Adam Richards’s dad was always tinkering with cars in the driveway of their home in Pittsburg, Pennsylvania, and later outside of Chicago, Illinois. The car that finally grabbed Richards interest was a 1967 Ford Mustang that his dad worked on while Richards was in high school. “That’s when it started,” Richards says. “I was just into cars from there.”
As high school ended, Richards prepared to come to UW-Madison to pursue engineering. He’d always been a tinkerer himself and enjoyed taking things apart to see how they worked. So he knew engineering was for him–he just didn’t know what specific discipline would be the best fit. While taking a campus tour, he saw the Phil Myers Automotive Center and was intrigued.
However, Richards didn’t join the vehicle teams right away. Instead, he joined the Concrete Canoe team. While he enjoyed that experience, his own interests began to draw him toward electrical engineering, which he eventually declared as his major. To align his extracurricular activities with his academics, Richards explored teams with electrical and controls-related activities. The hybrid vehicle team looked like just the opportunity.

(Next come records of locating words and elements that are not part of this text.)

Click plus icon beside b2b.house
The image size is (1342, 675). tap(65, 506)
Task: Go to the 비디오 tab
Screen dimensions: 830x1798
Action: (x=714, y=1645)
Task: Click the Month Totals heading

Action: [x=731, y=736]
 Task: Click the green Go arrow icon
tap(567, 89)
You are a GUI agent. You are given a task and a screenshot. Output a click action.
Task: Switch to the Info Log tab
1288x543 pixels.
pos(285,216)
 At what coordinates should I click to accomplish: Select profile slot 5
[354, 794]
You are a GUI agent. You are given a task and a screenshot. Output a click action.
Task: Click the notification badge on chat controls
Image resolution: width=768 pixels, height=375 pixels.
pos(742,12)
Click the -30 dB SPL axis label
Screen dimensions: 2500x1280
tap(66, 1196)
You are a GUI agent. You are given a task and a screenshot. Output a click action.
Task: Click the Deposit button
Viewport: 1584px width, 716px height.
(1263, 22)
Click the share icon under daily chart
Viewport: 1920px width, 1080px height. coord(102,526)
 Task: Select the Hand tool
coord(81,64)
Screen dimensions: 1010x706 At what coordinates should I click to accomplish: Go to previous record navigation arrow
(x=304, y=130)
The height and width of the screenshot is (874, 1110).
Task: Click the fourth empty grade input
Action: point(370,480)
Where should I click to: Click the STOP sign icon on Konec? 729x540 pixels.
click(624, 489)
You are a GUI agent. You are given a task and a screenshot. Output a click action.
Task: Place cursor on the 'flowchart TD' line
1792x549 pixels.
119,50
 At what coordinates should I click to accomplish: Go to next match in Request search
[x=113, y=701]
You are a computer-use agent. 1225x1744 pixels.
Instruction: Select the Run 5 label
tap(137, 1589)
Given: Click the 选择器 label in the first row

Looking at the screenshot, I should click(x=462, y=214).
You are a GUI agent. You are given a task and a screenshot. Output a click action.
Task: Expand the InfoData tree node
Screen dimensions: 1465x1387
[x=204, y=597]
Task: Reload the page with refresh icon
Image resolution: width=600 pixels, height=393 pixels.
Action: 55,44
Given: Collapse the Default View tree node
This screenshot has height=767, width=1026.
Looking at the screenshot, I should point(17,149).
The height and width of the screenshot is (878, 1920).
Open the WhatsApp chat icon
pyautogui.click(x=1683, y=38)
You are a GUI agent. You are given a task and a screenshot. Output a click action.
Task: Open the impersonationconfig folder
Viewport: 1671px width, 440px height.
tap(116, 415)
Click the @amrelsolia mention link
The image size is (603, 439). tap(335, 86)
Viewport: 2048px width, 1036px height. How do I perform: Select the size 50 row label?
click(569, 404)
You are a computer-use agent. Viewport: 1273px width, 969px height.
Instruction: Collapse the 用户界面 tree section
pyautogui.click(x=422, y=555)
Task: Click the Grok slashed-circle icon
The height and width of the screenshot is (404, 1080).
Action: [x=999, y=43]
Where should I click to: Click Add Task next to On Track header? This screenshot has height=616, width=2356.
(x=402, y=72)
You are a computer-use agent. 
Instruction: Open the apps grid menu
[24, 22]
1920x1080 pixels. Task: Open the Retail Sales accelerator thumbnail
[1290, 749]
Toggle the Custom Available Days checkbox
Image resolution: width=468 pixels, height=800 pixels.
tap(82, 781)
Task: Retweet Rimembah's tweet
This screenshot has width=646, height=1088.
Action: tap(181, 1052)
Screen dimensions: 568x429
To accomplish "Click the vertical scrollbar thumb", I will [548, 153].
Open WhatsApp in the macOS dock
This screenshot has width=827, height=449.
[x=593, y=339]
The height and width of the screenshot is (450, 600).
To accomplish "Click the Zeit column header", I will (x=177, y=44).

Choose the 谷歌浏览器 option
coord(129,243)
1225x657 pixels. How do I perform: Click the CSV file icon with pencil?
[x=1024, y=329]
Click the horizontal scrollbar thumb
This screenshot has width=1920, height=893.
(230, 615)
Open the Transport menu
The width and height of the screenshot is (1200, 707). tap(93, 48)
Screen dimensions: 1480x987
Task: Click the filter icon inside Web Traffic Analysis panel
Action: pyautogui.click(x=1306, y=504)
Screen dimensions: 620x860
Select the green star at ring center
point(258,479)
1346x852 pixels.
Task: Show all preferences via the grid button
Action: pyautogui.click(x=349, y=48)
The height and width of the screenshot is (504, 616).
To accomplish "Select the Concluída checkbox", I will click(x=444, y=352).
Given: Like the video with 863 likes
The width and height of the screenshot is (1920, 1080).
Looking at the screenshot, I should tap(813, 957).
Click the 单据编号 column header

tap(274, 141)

“I just emailed the team leaders and eventually started coming to meetings,” he says. By the 2008-2009 academic year, Richards was the controls leader for the UW-Madison EcoCAR project, which was in its first year. That year the Hybrid Team focused heavily on its electrical and controls projects, and Richards was deeply involved with the team.
His teammates selected him to be the Hybrid Team leader for the 2009-2010 academic year, and Richards now oversees the entire EcoCAR project. “I am really working hard to make sure that we are on task with projects in all areas of vehicle design,” he says. “The first things on my mind are controls tasks, but we also need to make sure we are ready mechanically, as well as with our outreach plan.”
Richards additionally oversees the team’s work to fit and install a new powertrain into the team’s EV1 vehicle, as well as the Hybrid Team’s work for the Bucky Wagon renovation.
“It’s great to be able to spend some time with different vehicles and other forms electric vehicle technology,” he says. “Taking a 1930s firetruck and converting it to a fully electric vehicle is a once in a lifetime experience and will be a project that I hope to see on the field at Badger games for years to come.”
For Richards, experience with hybrid technologies is important for his future career in the automotive industry as an engineer for either an automotive maker or an automotive component company when he graduates in May 2011. Richards encourages other students to seek out student organizations. “You get experience right away with something besides class that makes you get up and do something with your hands and actually build something,” he says.”